Extracted records =
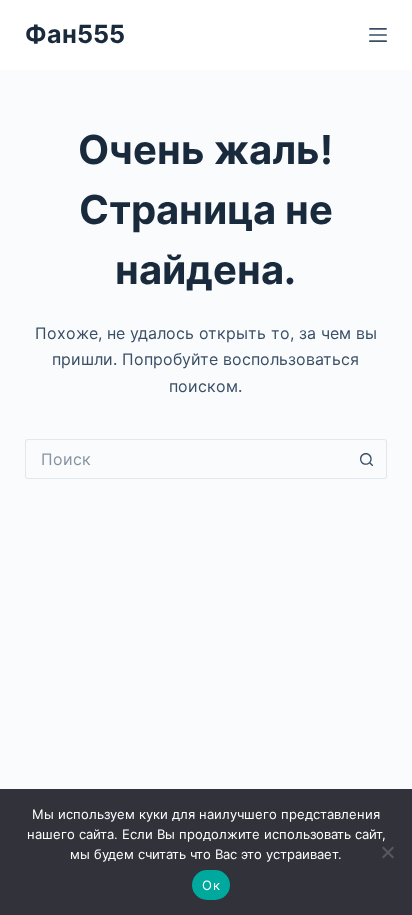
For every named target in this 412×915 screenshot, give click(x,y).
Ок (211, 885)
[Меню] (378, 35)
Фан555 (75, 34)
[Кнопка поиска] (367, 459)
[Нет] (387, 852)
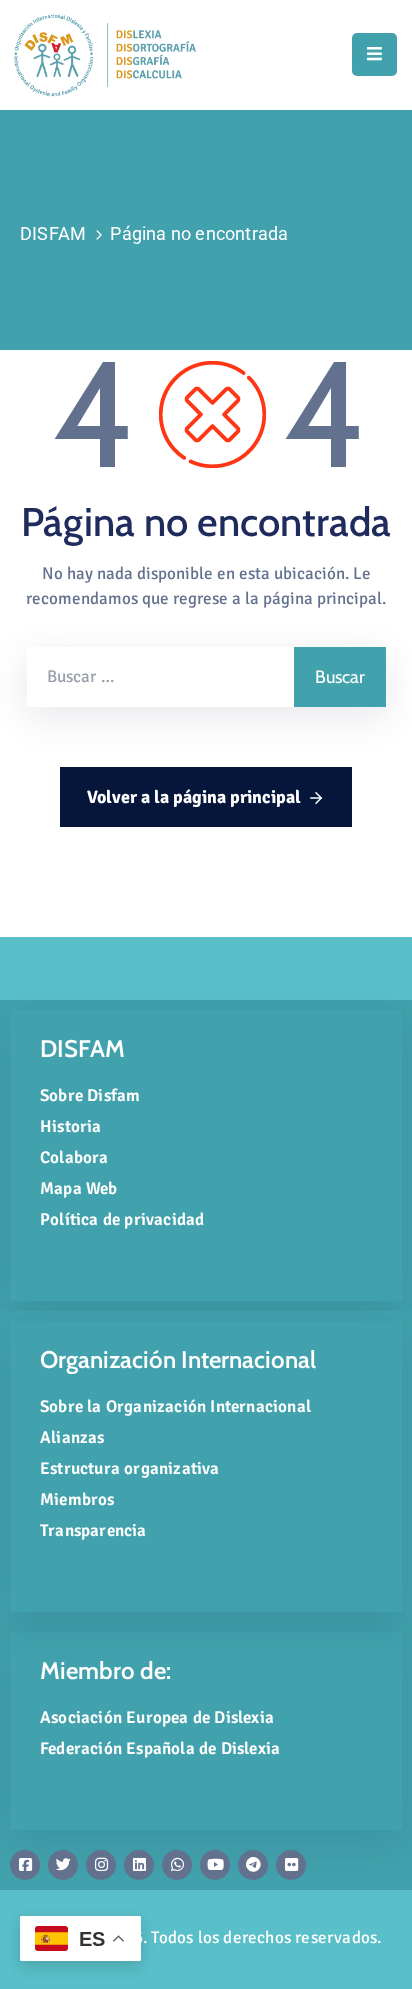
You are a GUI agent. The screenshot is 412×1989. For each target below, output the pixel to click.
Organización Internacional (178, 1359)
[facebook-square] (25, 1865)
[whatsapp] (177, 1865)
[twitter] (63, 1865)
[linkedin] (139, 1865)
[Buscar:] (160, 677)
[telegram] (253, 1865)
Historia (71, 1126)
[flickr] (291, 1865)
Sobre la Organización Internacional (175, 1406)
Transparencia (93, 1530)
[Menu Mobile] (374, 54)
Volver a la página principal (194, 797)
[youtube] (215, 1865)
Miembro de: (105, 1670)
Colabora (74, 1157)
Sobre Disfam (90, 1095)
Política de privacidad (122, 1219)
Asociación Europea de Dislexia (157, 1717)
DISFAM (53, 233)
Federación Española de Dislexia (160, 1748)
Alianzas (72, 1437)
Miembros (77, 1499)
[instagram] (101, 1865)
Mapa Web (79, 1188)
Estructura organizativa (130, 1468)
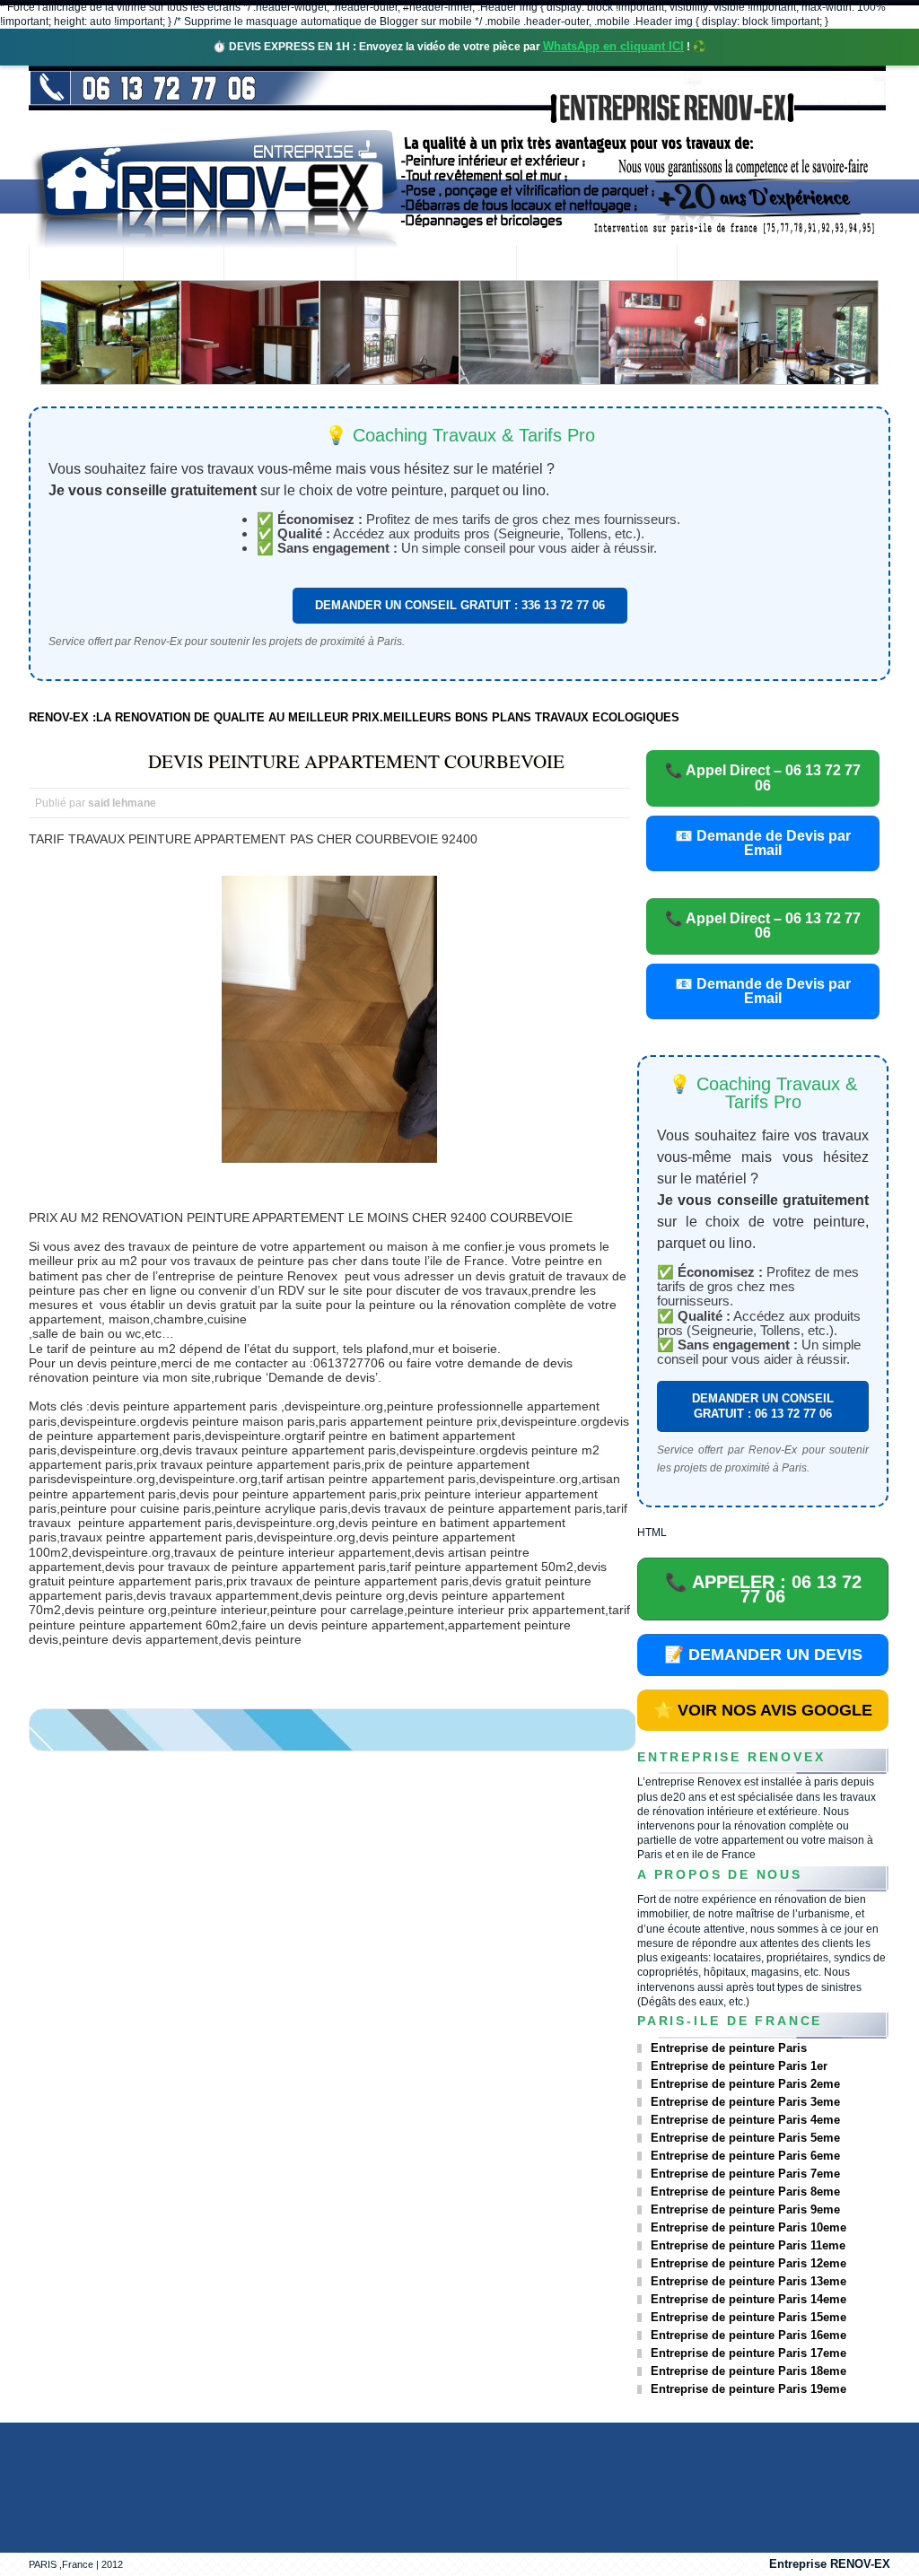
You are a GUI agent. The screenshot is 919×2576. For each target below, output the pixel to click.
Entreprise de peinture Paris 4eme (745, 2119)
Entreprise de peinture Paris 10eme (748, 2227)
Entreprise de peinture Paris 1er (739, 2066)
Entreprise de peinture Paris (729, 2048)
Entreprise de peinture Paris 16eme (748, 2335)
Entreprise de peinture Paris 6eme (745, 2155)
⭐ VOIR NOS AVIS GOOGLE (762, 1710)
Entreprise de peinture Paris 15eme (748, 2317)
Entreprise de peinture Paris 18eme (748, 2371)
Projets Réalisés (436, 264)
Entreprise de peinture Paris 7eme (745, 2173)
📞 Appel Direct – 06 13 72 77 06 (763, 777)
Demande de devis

* * *

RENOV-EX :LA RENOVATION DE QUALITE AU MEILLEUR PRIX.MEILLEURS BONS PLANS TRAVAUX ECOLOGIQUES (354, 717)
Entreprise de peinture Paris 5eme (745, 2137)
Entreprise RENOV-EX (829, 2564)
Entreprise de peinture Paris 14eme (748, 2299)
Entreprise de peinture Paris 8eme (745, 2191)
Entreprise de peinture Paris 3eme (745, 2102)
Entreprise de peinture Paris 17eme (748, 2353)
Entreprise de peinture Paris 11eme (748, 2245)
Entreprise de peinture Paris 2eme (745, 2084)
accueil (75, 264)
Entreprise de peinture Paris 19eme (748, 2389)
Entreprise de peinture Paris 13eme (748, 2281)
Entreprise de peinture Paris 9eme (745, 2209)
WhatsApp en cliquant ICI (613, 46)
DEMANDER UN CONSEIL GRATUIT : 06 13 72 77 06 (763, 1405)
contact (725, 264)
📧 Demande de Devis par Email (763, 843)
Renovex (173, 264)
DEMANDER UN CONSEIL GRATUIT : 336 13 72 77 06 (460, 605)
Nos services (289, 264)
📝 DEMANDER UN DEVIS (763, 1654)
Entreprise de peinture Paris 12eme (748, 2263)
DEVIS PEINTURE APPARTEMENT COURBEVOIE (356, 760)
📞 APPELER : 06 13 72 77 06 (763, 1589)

* * *

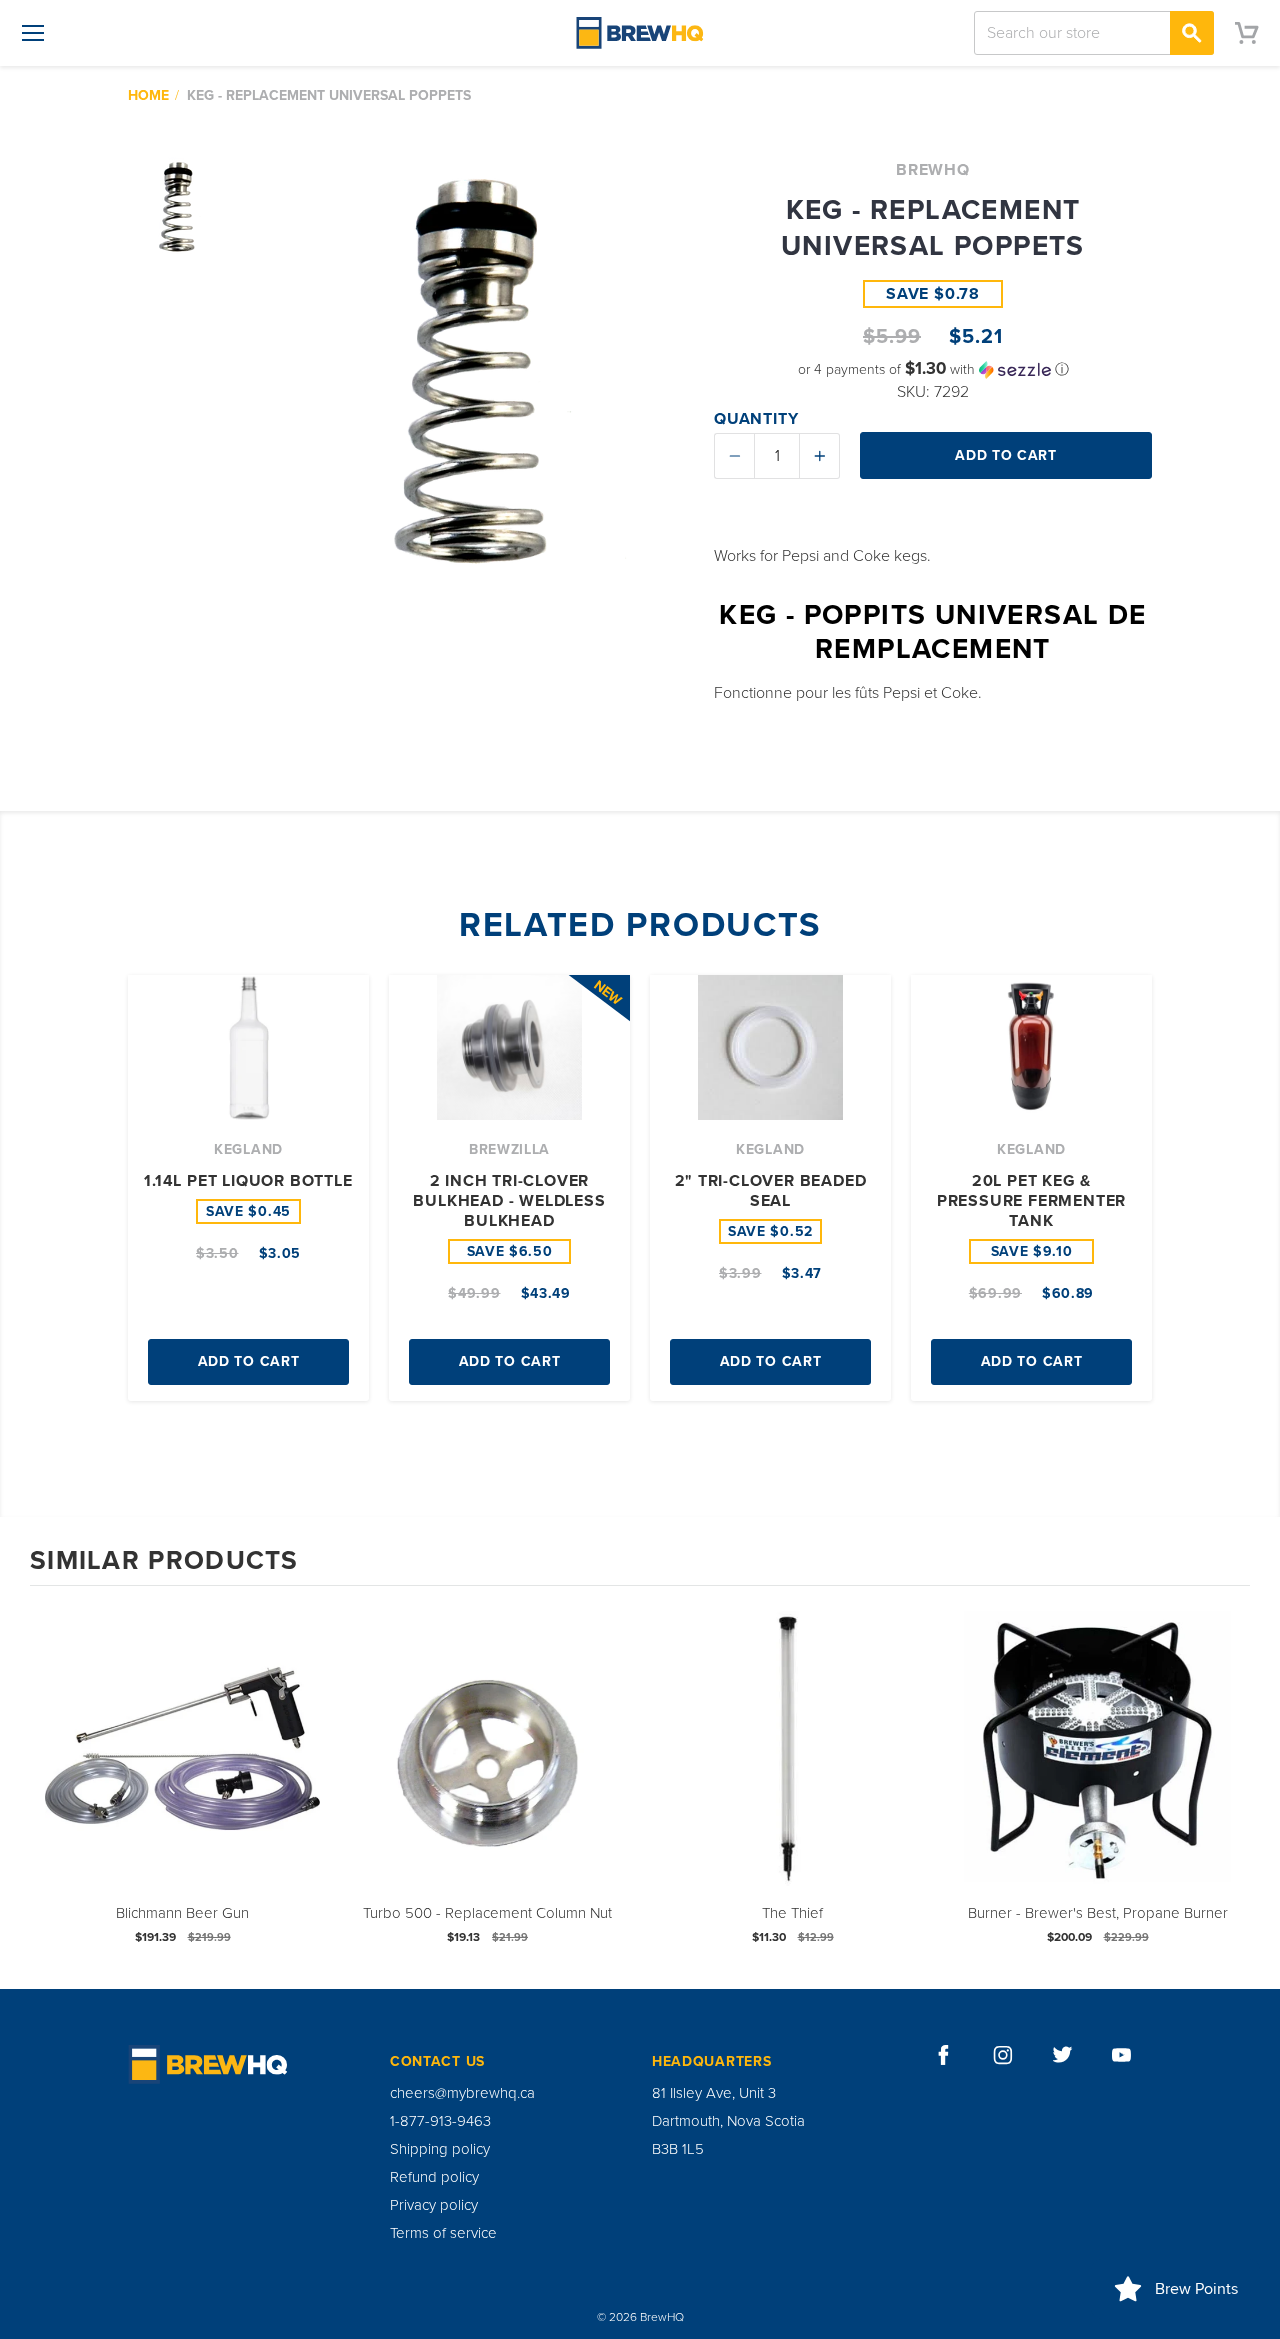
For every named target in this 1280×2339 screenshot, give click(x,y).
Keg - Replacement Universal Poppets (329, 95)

Work to complete = If a line in the records above contains the string "pixel", copy that line out.

Answer to this exercise =
You are a GUI agent. The screenshot is 412×1989. For each target below, output the pixel to click.
You are a GUI agent. The screenshot is 919×2576. For each target below, output the pixel to click.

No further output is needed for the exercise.